## EXTRACTED INFORMATION:
>> START
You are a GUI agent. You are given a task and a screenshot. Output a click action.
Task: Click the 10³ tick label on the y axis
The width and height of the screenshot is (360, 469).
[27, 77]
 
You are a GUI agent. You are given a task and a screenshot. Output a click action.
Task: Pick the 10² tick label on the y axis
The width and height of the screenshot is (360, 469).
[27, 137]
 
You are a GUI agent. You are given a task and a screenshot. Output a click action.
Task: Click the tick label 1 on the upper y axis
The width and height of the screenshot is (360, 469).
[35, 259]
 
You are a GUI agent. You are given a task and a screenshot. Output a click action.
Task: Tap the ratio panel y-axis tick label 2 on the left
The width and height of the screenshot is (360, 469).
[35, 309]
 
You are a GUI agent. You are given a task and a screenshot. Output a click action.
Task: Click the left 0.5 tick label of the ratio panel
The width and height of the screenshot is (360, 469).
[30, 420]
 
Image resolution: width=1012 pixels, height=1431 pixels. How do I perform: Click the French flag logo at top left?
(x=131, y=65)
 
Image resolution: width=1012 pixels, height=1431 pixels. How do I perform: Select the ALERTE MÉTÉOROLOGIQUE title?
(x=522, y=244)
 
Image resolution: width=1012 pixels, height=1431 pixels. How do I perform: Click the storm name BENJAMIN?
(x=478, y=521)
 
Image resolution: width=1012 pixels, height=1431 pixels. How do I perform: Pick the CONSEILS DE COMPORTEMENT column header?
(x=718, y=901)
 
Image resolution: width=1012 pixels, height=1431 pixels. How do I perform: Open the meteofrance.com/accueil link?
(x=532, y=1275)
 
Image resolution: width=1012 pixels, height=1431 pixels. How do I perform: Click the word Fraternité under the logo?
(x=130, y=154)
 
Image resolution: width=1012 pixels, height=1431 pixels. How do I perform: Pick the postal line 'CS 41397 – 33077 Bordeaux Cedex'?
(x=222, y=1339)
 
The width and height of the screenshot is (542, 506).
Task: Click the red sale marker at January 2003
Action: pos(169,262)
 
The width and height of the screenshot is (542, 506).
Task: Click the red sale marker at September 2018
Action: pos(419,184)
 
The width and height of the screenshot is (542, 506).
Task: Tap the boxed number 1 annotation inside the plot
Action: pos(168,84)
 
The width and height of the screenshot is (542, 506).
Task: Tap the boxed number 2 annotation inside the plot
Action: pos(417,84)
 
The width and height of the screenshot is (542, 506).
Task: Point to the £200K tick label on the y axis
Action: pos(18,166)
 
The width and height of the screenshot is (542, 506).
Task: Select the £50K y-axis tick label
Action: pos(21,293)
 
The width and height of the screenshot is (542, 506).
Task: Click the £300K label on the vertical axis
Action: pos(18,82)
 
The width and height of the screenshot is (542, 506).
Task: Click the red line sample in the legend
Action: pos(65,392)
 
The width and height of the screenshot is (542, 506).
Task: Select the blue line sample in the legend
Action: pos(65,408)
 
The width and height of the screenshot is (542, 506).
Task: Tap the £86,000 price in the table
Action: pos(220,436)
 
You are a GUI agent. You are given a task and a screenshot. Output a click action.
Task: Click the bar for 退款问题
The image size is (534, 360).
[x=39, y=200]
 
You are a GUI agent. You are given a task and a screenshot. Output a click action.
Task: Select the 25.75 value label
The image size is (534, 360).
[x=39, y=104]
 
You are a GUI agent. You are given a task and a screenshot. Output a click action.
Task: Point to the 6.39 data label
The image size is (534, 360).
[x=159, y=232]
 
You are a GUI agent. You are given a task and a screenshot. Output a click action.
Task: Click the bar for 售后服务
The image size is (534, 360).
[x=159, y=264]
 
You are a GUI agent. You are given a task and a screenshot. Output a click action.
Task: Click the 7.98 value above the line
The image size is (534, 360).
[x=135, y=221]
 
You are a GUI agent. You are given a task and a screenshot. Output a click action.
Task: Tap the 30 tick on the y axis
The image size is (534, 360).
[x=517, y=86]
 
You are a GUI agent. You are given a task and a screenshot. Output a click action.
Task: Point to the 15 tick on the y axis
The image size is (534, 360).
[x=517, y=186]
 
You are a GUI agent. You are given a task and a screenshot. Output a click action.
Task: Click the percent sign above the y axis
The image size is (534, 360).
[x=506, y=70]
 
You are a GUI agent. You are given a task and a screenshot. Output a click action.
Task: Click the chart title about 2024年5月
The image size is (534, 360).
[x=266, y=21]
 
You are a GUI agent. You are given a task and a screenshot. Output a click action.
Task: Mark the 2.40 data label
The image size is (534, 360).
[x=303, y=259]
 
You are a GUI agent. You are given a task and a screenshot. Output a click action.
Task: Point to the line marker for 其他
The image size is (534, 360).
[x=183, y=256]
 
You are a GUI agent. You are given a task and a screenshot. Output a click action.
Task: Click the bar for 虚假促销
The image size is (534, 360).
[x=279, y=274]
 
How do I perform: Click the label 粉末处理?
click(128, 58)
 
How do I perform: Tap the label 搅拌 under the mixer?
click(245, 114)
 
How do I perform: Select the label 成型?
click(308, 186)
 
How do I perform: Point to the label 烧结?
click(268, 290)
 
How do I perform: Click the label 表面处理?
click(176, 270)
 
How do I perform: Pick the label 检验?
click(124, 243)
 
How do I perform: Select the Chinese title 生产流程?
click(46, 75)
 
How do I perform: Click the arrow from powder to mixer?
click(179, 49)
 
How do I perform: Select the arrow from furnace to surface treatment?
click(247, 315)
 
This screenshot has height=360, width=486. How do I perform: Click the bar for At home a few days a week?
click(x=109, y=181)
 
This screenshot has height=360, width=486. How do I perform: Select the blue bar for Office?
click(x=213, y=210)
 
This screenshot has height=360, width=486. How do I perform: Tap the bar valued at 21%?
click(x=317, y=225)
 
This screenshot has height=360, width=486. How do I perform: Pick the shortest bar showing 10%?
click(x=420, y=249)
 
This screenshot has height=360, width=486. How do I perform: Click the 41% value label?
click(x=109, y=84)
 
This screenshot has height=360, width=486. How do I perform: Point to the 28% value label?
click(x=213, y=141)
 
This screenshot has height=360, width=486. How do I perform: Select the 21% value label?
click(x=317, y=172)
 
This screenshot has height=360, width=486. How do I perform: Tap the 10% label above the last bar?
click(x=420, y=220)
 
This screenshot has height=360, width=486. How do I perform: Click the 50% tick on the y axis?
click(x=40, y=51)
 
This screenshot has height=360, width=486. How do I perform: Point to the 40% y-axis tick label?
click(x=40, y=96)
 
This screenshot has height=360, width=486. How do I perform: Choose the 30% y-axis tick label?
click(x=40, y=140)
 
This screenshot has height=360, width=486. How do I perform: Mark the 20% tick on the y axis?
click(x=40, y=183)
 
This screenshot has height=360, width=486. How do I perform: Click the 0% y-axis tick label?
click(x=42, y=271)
>> END
Reproduce every line of the material above without any change.

You are a GUI agent. You are given a task and a screenshot. Output a click action.
Task: Click the 10³ tick label on the y axis
The width and height of the screenshot is (360, 469).
[27, 77]
 
You are a GUI agent. You are given a task and a screenshot. Output a click action.
Task: Pick the 10² tick label on the y axis
The width and height of the screenshot is (360, 469).
[27, 137]
 
You are a GUI agent. You are given a task and a screenshot. Output a click action.
Task: Click the tick label 1 on the upper y axis
The width and height of the screenshot is (360, 469).
[35, 259]
 
You are a GUI agent. You are given a task and a screenshot. Output a click action.
Task: Tap the ratio panel y-axis tick label 2 on the left
The width and height of the screenshot is (360, 469).
[35, 309]
 
You are a GUI agent. You are given a task and a screenshot. Output a click action.
Task: Click the left 0.5 tick label of the ratio panel
The width and height of the screenshot is (360, 469).
[30, 420]
 
Image resolution: width=1012 pixels, height=1431 pixels. How do I perform: Click the French flag logo at top left?
(x=131, y=65)
 
Image resolution: width=1012 pixels, height=1431 pixels. How do I perform: Select the ALERTE MÉTÉOROLOGIQUE title?
(x=522, y=244)
 
Image resolution: width=1012 pixels, height=1431 pixels. How do I perform: Click the storm name BENJAMIN?
(x=478, y=521)
 
Image resolution: width=1012 pixels, height=1431 pixels. How do I perform: Pick the CONSEILS DE COMPORTEMENT column header?
(x=718, y=901)
 
Image resolution: width=1012 pixels, height=1431 pixels. How do I perform: Open the meteofrance.com/accueil link?
(x=532, y=1275)
 
Image resolution: width=1012 pixels, height=1431 pixels. How do I perform: Click the word Fraternité under the logo?
(x=130, y=154)
 
Image resolution: width=1012 pixels, height=1431 pixels. How do I perform: Pick the postal line 'CS 41397 – 33077 Bordeaux Cedex'?
(x=222, y=1339)
 
The width and height of the screenshot is (542, 506).
Task: Click the red sale marker at January 2003
Action: pos(169,262)
 
The width and height of the screenshot is (542, 506).
Task: Click the red sale marker at September 2018
Action: pos(419,184)
 
The width and height of the screenshot is (542, 506).
Task: Tap the boxed number 1 annotation inside the plot
Action: pos(168,84)
 
The width and height of the screenshot is (542, 506).
Task: Tap the boxed number 2 annotation inside the plot
Action: pos(417,84)
 
The width and height of the screenshot is (542, 506).
Task: Point to the £200K tick label on the y axis
Action: pos(18,166)
 
The width and height of the screenshot is (542, 506).
Task: Select the £50K y-axis tick label
Action: pos(21,293)
 
The width and height of the screenshot is (542, 506).
Task: Click the £300K label on the vertical axis
Action: pos(18,82)
 
The width and height of the screenshot is (542, 506).
Task: Click the red line sample in the legend
Action: pos(65,392)
 
The width and height of the screenshot is (542, 506).
Task: Select the blue line sample in the legend
Action: pos(65,408)
 
The width and height of the screenshot is (542, 506).
Task: Tap the £86,000 price in the table
Action: pos(220,436)
 
You are a GUI agent. You are given a task and a screenshot. Output a click action.
Task: Click the bar for 退款问题
The image size is (534, 360).
[x=39, y=200]
 
You are a GUI agent. You are given a task and a screenshot. Output a click action.
Task: Select the 25.75 value label
The image size is (534, 360).
[x=39, y=104]
 
You are a GUI agent. You are given a task and a screenshot. Output a click action.
Task: Point to the 6.39 data label
The image size is (534, 360).
[x=159, y=232]
 
You are a GUI agent. You are given a task and a screenshot. Output a click action.
Task: Click the bar for 售后服务
The image size is (534, 360).
[x=159, y=264]
 
You are a GUI agent. You are given a task and a screenshot. Output a click action.
Task: Click the 7.98 value above the line
The image size is (534, 360).
[x=135, y=221]
 
You are a GUI agent. You are given a task and a screenshot. Output a click action.
Task: Tap the 30 tick on the y axis
The image size is (534, 360).
[x=517, y=86]
 
You are a GUI agent. You are given a task and a screenshot. Output a click action.
Task: Point to the 15 tick on the y axis
The image size is (534, 360).
[x=517, y=186]
 
You are a GUI agent. You are given a task and a screenshot. Output a click action.
Task: Click the percent sign above the y axis
The image size is (534, 360).
[x=506, y=70]
 
You are a GUI agent. You are given a task and a screenshot. Output a click action.
Task: Click the chart title about 2024年5月
The image size is (534, 360).
[x=266, y=21]
 
You are a GUI agent. You are given a task and a screenshot. Output a click action.
Task: Mark the 2.40 data label
The image size is (534, 360).
[x=303, y=259]
 
You are a GUI agent. You are given a task and a screenshot. Output a click action.
Task: Point to the line marker for 其他
The image size is (534, 360).
[x=183, y=256]
 
You are a GUI agent. You are given a task and a screenshot. Output a click action.
Task: Click the bar for 虚假促销
The image size is (534, 360).
[x=279, y=274]
 
How do I perform: Click the label 粉末处理?
click(128, 58)
 
How do I perform: Tap the label 搅拌 under the mixer?
click(245, 114)
 
How do I perform: Select the label 成型?
click(308, 186)
 
How do I perform: Point to the label 烧结?
click(268, 290)
 
How do I perform: Click the label 表面处理?
click(176, 270)
 
How do I perform: Pick the label 检验?
click(124, 243)
 
How do I perform: Select the Chinese title 生产流程?
click(46, 75)
 
How do I perform: Click the arrow from powder to mixer?
click(179, 49)
 
How do I perform: Select the arrow from furnace to surface treatment?
click(247, 315)
 
This screenshot has height=360, width=486. How do I perform: Click the bar for At home a few days a week?
click(x=109, y=181)
 
This screenshot has height=360, width=486. How do I perform: Select the blue bar for Office?
click(x=213, y=210)
 
This screenshot has height=360, width=486. How do I perform: Tap the bar valued at 21%?
click(x=317, y=225)
 
This screenshot has height=360, width=486. How do I perform: Pick the shortest bar showing 10%?
click(x=420, y=249)
 
This screenshot has height=360, width=486. How do I perform: Click the 41% value label?
click(x=109, y=84)
 
This screenshot has height=360, width=486. How do I perform: Point to the 28% value label?
click(x=213, y=141)
 
This screenshot has height=360, width=486. How do I perform: Select the 21% value label?
click(x=317, y=172)
 
This screenshot has height=360, width=486. How do I perform: Tap the 10% label above the last bar?
click(x=420, y=220)
 
This screenshot has height=360, width=486. How do I perform: Click the 50% tick on the y axis?
click(x=40, y=51)
 
This screenshot has height=360, width=486. How do I perform: Point to the 40% y-axis tick label?
click(x=40, y=96)
 
This screenshot has height=360, width=486. How do I perform: Choose the 30% y-axis tick label?
click(x=40, y=140)
 
This screenshot has height=360, width=486. How do I perform: Mark the 20% tick on the y axis?
click(x=40, y=183)
 
This screenshot has height=360, width=486. How do I perform: Click the 0% y-axis tick label?
click(x=42, y=271)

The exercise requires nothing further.